Nigerian President Goodluck Jonathan speaks to the media on the situation in Chibok and the success of the World Economic Forum in Abuja May 9, 2014. Jonathan said on Friday he believes 200 schoolgirls abducted by Islamist insurgents last month are still in his country and have not been moved to Cameroon. REUTERS/Afolabi Sotunde (NIGERIA - Tags: POLITICS CIVIL UNREST CRIME LAW BUSINESS)

The immediate past President Goodluck Jonathan has described as “absurd” attempt by the current administration to link him with the scandalous return of Abdulrasheed Maina to the country and also his reinstatement into a senior position in the public service.

The former president, who spoke though his media aide, Ikechukwu Eze, said the claim by the Presidency was ridiculous.He said the fact that efforts were being made to link him to the return and reinstatement of Maina underscored how “unco-ordinated and rudderless” the Buhari administration has become.

“Are they saying it is former President Jonathan that flew him back into Nigeria and promoted him in two levels ahead of where he was as at 2013 when he fled from the civil service.

“They should stop insulting Nigerians or seeing them as fools”, Jonathan said.

In another development, the embattled former National Publicity Secretary of People’s Democratic Party (PDP), Mr.
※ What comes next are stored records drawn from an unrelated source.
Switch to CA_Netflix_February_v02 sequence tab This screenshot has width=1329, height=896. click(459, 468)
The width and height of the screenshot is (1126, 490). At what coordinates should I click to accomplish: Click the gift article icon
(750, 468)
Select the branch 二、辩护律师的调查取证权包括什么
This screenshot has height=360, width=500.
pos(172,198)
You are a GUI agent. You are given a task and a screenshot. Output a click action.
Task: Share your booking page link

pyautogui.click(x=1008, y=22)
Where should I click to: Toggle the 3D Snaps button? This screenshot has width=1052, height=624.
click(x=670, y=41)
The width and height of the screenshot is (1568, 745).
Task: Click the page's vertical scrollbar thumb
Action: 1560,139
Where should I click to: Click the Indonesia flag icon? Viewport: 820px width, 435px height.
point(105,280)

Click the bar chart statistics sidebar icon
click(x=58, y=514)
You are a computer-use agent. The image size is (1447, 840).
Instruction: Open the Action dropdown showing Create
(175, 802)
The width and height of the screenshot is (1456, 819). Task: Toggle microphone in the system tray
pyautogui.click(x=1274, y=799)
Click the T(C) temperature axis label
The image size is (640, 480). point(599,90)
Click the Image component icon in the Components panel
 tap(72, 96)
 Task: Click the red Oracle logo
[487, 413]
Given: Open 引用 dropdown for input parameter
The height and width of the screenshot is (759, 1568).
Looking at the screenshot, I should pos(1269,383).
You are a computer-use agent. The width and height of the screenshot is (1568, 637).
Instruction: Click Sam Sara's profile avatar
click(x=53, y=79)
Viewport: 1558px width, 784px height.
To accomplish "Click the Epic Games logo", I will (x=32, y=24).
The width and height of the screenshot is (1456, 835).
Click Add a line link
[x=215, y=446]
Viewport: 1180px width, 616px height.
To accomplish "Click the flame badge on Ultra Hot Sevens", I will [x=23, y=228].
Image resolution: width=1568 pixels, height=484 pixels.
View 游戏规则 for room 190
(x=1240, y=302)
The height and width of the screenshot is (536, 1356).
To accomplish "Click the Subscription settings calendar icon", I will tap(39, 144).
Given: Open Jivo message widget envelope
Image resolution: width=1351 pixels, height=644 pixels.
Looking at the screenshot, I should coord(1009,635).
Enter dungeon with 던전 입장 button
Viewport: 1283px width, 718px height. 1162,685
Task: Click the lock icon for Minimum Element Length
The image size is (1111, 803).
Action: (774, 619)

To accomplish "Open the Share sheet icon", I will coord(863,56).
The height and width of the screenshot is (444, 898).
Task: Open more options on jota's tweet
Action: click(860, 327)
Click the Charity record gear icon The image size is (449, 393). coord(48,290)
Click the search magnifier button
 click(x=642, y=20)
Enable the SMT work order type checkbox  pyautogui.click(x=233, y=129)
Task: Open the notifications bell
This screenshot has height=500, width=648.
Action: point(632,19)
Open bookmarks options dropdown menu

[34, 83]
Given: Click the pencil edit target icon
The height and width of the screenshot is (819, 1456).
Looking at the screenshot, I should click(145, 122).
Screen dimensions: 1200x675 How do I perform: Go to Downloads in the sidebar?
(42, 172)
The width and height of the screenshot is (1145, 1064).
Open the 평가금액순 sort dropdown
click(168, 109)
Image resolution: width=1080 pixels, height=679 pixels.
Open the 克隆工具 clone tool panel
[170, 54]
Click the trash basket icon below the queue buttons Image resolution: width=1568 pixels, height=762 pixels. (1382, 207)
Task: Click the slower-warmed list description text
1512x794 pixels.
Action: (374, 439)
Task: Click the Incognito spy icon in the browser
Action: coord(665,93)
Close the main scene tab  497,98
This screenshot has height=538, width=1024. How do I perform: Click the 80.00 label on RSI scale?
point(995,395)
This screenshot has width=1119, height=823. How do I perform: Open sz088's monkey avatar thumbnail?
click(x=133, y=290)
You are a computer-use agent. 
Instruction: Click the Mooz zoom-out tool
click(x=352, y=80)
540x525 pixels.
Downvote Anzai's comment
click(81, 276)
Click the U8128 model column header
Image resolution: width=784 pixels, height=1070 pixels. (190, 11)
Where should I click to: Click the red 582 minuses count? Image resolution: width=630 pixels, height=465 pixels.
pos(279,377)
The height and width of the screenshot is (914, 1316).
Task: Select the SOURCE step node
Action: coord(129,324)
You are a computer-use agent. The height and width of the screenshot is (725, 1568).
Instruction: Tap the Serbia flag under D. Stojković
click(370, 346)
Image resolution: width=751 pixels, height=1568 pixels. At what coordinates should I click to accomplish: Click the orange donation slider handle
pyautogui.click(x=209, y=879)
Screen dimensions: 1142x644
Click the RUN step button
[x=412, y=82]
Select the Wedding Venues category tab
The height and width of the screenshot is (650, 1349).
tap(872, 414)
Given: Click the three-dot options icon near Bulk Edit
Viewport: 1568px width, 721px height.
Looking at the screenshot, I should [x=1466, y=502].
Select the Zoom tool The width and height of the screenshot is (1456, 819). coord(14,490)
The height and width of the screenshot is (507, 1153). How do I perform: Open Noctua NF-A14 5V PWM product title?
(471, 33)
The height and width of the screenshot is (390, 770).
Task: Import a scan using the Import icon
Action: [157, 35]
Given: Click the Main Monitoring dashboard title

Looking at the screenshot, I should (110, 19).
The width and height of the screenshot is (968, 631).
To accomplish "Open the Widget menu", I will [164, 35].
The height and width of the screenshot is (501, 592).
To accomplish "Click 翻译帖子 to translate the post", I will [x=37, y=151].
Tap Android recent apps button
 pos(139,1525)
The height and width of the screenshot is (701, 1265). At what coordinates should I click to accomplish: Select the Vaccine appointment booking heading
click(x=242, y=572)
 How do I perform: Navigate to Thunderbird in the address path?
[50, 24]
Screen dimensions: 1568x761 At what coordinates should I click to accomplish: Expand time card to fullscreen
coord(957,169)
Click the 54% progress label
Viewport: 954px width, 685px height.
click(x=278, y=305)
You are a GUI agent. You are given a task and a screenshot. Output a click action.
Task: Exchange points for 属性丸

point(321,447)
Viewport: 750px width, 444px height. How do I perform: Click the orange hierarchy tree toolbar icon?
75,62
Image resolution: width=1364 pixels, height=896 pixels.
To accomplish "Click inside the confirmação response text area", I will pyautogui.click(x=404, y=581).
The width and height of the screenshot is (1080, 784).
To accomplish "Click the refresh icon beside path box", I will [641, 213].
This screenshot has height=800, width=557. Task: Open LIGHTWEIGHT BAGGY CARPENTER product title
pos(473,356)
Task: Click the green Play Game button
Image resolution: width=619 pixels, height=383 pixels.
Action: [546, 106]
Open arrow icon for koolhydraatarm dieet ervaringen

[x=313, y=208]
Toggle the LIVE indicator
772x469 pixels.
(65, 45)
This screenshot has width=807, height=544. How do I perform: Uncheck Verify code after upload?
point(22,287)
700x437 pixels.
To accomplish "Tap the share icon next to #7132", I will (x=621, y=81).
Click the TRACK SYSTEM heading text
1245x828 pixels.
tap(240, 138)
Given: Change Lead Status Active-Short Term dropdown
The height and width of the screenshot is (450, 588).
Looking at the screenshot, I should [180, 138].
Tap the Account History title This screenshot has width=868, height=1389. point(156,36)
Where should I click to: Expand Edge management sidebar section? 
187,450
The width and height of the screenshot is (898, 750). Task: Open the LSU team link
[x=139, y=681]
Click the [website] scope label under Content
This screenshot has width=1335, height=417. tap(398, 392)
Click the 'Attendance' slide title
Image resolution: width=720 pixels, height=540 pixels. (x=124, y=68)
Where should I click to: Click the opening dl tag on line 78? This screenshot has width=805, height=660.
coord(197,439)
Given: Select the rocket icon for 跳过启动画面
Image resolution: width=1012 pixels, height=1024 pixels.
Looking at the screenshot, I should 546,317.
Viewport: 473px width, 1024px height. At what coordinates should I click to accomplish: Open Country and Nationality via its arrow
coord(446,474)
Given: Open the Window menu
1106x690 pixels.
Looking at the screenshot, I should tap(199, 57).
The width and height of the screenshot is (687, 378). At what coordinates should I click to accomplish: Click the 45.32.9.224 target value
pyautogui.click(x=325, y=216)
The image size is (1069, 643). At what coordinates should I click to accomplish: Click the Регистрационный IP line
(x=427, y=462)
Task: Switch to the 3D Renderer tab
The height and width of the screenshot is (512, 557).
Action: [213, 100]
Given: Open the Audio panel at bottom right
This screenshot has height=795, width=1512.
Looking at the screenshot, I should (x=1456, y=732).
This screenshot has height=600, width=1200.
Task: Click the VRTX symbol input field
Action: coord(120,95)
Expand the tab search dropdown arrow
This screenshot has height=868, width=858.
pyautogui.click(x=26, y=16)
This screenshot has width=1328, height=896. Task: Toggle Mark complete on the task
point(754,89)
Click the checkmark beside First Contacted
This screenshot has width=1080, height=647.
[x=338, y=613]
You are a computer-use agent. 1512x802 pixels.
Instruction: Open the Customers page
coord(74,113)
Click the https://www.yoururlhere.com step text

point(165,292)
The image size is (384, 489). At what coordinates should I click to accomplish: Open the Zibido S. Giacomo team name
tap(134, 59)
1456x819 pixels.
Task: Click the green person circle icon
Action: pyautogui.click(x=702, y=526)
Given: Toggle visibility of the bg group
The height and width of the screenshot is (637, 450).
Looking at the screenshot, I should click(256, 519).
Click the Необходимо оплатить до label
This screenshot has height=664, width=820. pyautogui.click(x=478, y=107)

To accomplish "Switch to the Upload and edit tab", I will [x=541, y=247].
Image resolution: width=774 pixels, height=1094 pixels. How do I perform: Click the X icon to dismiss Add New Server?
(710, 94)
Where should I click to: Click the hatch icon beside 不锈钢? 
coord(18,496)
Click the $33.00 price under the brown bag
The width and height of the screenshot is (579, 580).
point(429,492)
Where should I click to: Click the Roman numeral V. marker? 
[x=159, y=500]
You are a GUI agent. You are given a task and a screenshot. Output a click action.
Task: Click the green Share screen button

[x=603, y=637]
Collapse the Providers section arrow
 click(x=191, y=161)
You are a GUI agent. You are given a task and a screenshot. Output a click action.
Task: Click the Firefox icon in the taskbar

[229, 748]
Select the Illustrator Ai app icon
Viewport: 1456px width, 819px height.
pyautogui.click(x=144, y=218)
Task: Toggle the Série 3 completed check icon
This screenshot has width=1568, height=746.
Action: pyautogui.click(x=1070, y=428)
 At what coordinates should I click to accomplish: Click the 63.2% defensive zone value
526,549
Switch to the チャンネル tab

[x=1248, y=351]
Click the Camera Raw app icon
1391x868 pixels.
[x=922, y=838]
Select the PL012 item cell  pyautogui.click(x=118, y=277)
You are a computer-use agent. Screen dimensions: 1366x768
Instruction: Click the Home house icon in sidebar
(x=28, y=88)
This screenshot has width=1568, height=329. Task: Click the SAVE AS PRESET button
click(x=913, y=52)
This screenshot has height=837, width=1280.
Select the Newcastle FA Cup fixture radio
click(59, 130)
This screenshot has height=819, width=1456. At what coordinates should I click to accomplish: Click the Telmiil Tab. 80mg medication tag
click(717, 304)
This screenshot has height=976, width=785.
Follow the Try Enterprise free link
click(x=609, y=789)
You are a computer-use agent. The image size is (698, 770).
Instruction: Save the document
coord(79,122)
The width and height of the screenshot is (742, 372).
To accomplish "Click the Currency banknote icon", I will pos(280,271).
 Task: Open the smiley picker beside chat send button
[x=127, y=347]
Olisah Metuh, has said that he has not bargained for freedom by conspiring with the powers that be to rope in former President Jonathan in his corruption trial.

In a statement yesterday, Metuh said he was taken aback by allegations from Save Ijaw Nation Group that he was acting a script.

The group had alleged that the order given by Justice Okon Abang of the Federal High Court was a means of letting Metuh off the hook, and that the former publicity secretary surrendered himself to be used to drag down former President Goodluck Jonathan and impugn on his character and person.

Metuh claimed innocence of the allegations, stated that he has no reason to negotiate with anybody to be let free of a non-existent hook, insisting that in or out of office, he has immense respect for the former President, “whom I served diligently without any apologies.”